◆ EXERCISE GOAL
Find each line below that contains the string "Where" and copy it out in full. Only matches with the same capitalization count.

◆ PROVIDED DATA

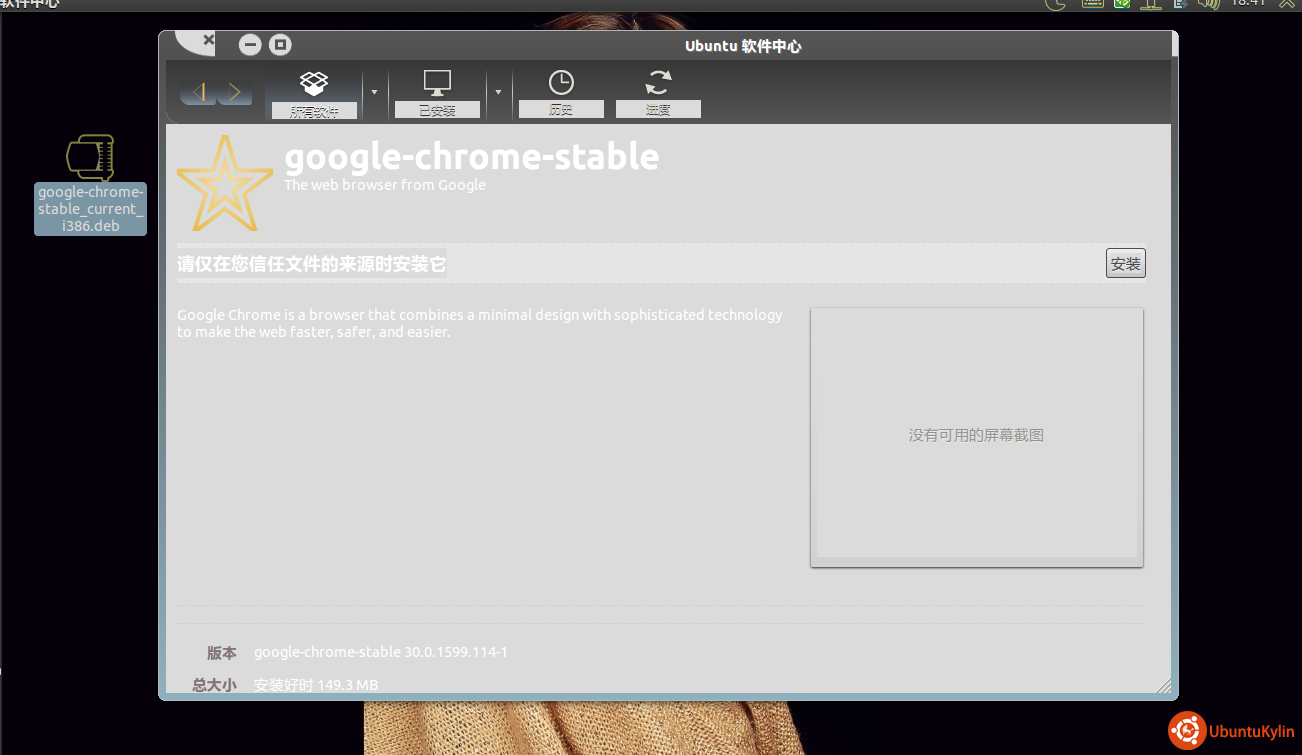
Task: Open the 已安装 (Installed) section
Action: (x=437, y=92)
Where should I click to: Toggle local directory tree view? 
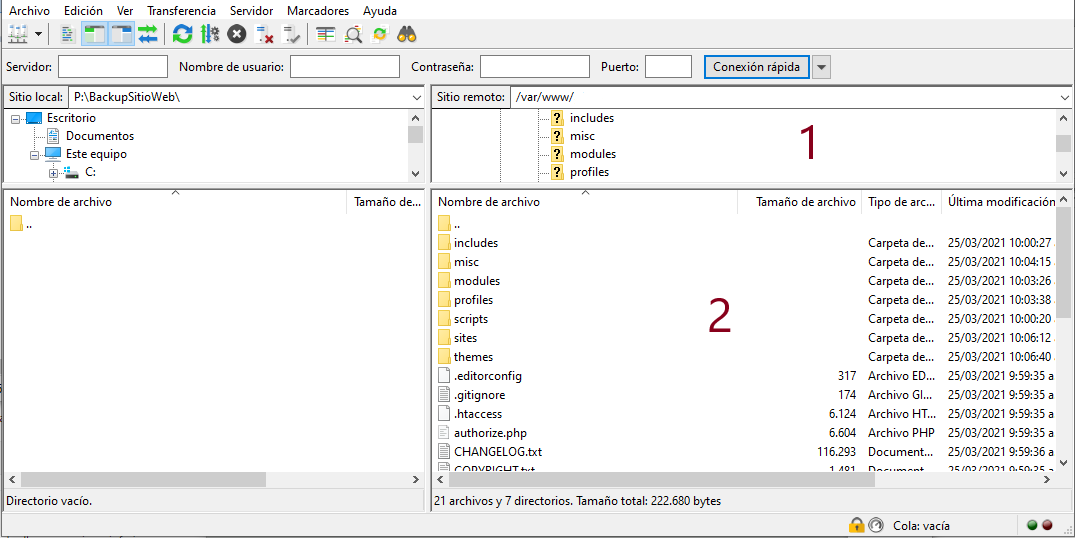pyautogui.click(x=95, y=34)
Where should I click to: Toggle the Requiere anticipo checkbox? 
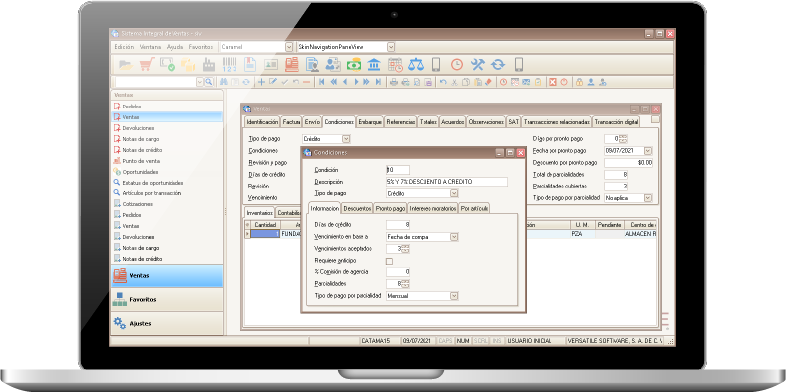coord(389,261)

◆ EXPECTED ANSWER
Where should I click to: Toggle local directory tree view? 
Where should I click to: Toggle the Requiere anticipo checkbox? 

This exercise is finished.